AS: I started preparing for GATE since my second year itself. It is very important to first develop your concepts and be thorough with the courses in our curriculum and then practise with test series. I took the online test series where I used to make many silly mistakes. I improved on them and in the exam, I performed well by minimizing it. My gross score was 80 and in the normalized form, I secured 88.39. I had never expected an AIR 1. I knew I had done well and was capable of a rank in the 20s or 30s but AIR 1 came as a surprise. NPTEL lectures, books, my notes, a handbook of formulas and course books was what I referred to. I never joined any sort of coaching classes.

MM: How has NITR aided you in this pursuit of clearing the GATE? Was BPCL your abode for reference books?
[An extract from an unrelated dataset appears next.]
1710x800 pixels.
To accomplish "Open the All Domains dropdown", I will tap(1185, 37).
AS: I did not refer to library books much, and some Professors were really good who actually wanted to teach and some were not. Moreover, it wasn’t about getting aid from the institute. One has to do it all alone. Not attending coaching was a little tricky as I never got my doubts solved, but I somehow got through with it.
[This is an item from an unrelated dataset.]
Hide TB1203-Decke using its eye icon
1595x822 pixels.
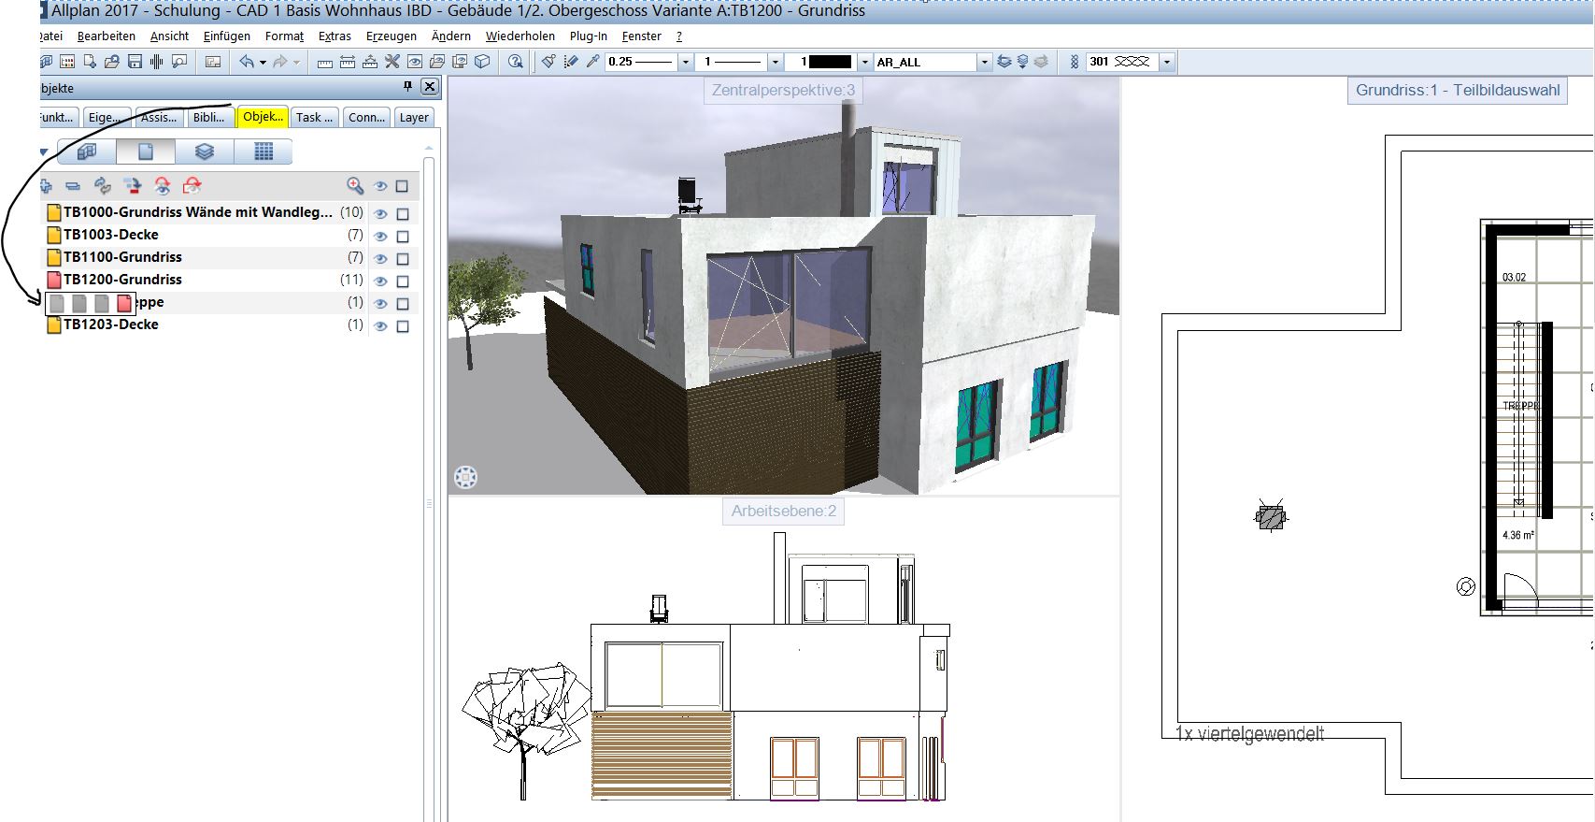click(380, 326)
MM: You mentioned that you haven’t taken any classroom coaching for GATE. How did you manage to get your doubts cleared?

 AS: Clearing of doubts and getting solutions to tricky questions were of a high concern to me throughout my preparation. There were times when I had to solve a tricky and lengthy question and the answers given in many books were either wrong or meagrely explained. I had to hunt for the answers in numerous sites all just to end up staring at the wrong answer. However, these instances were very less in number and eventually got the better of them by immense amounts of practice and relentless revision of concepts. GATE is such an exam which can be aced if the examinee has a strong grip over the concepts and an impeccable knack for solving problems at a steadfast pace.
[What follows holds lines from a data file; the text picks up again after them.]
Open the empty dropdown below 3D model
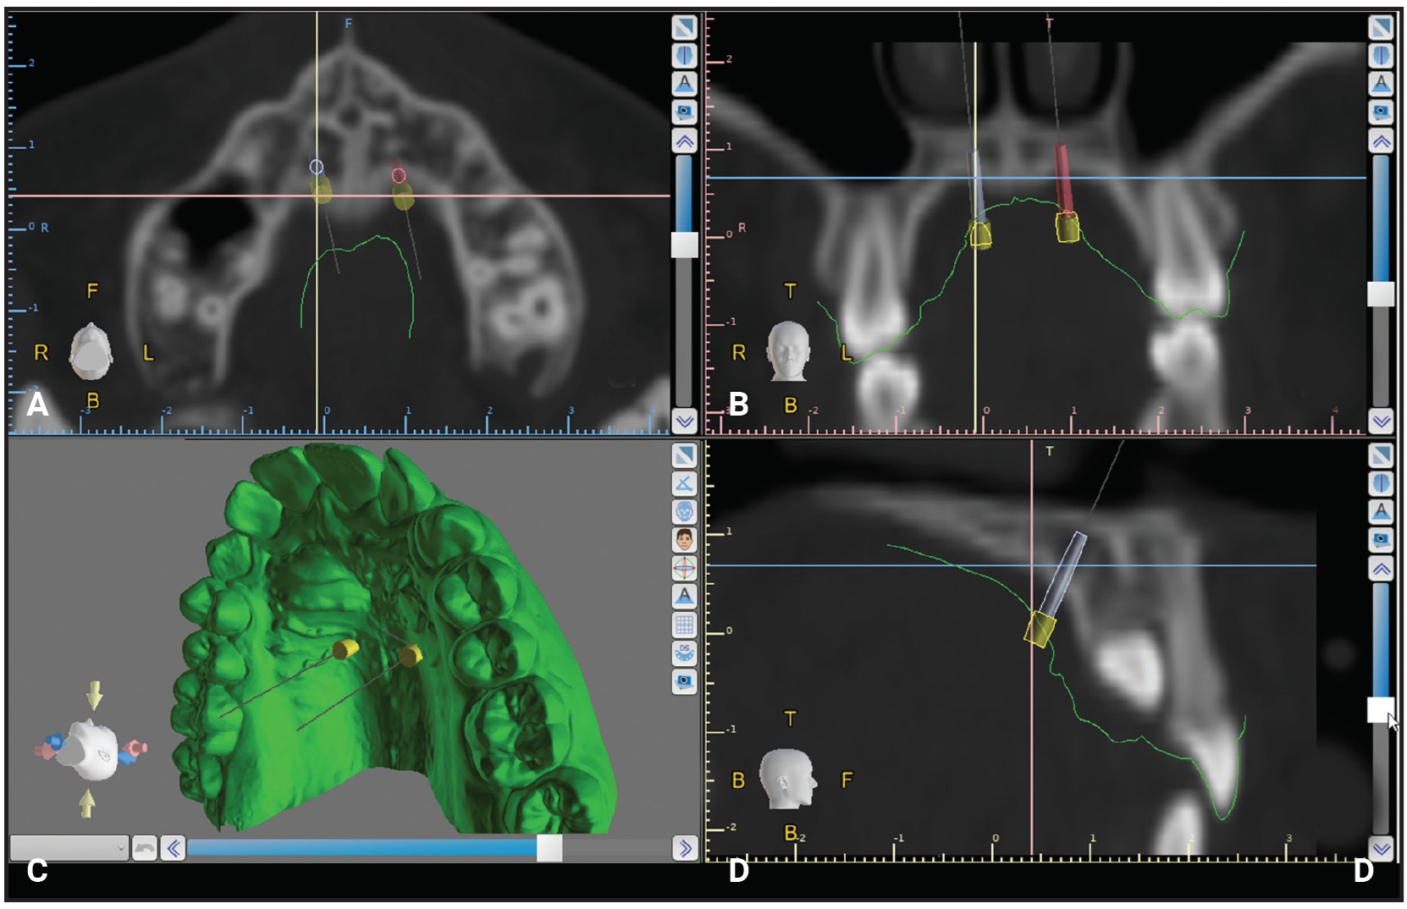 (x=69, y=848)
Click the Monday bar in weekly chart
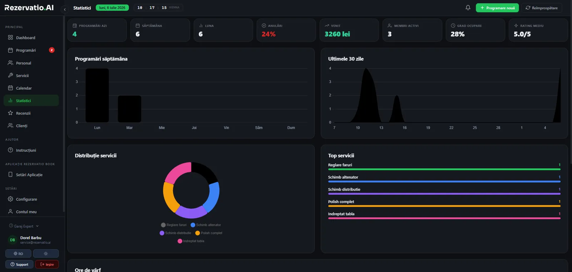This screenshot has height=272, width=572. click(97, 96)
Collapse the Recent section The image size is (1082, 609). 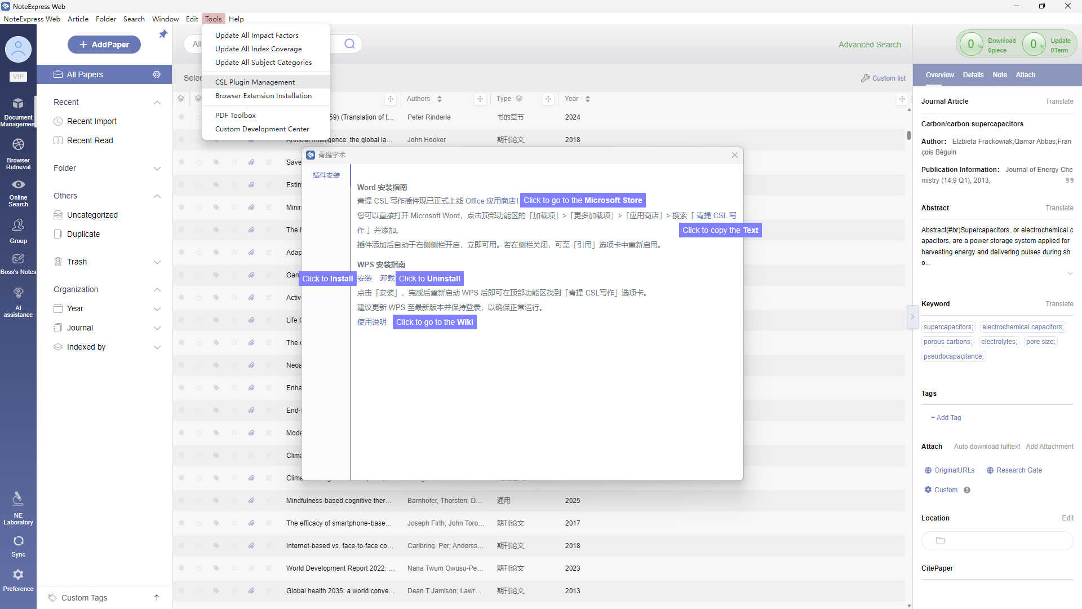157,102
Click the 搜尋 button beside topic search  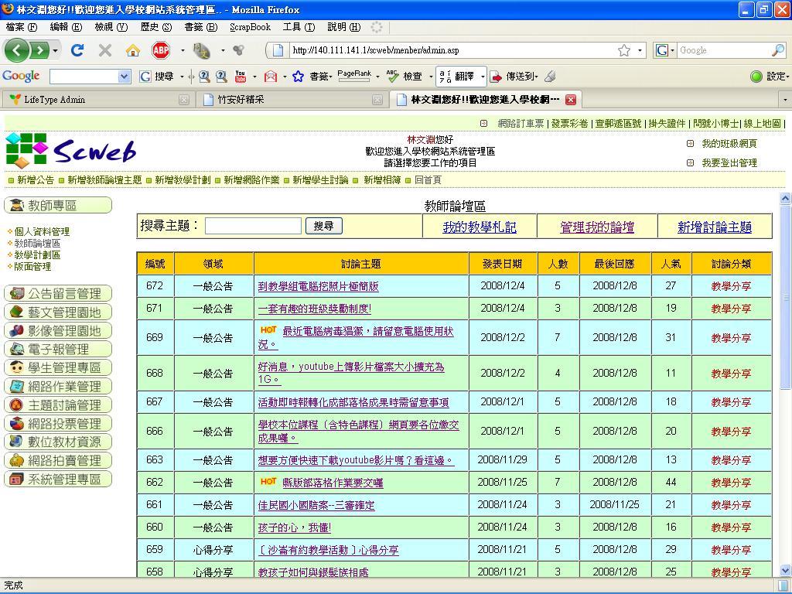pyautogui.click(x=323, y=226)
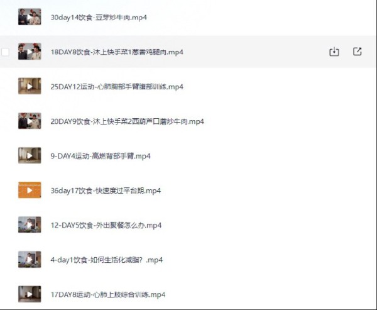Click the download icon on the highlighted row
This screenshot has width=377, height=310.
click(x=334, y=52)
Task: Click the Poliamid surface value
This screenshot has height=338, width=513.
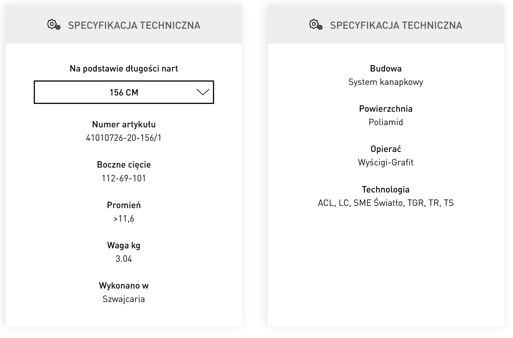Action: (386, 122)
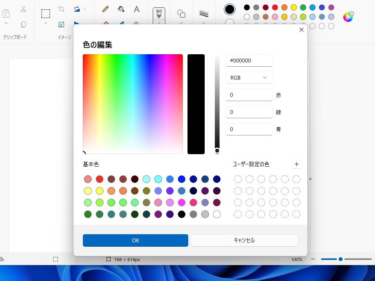Select the Pencil tool

point(105,9)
MM: How was your internship in the power plant in Raigarh and L&T? How did you manage to bag these internships?

AS: The internships were very interesting and they helped me gain hands-on experience. As I have mentioned earlier, my concepts were very clear, which helped me answer many questions correctly. I am at a disadvantageous position when it comes to communication skills. GD is not something I look forward to. Yet my forte, that is having in-depth understanding which many others compromise on, bagged me these internships.

MM: Are you keen on taking up PG?

AS: I haven’t thought of joining M. Tech immediately. I want to gain a work experience of one or two years before I take it up. It always gives your career a boost when done so, and doing a PG after work will highlight your profile and give you an edge above the others.

MM: Now that you have many PSUs lined up for you, a PPO from L&T and an offer from TATA Steel, what’s next in plan?

AS: I applied for PSUs mainly like IOCL, Indian Oil, NTPC, PGCIL and BARC. I rejected the PPO that I received from L&T. The offer letter from TATA Steel is expected but I haven’t received till now. More so, I am more inclined towards PSUs. I would prefer them over these two offers.

MM: Any take home advice you would like to those who aspire to get good ranks in GATE? What is your success mantra?

AS: To all those preparing for GATE, I would strongly suggest rigorous practice and focused study. The most common mistake made by all during their preparation is that they study for one subject and then appear for the mock test for that particular one where as that will not show your true performance as this is not how you face the real test. Track your progress well and keep improving on your mistakes. My success mantra would be having clarity in my concepts and being very strong in the basics.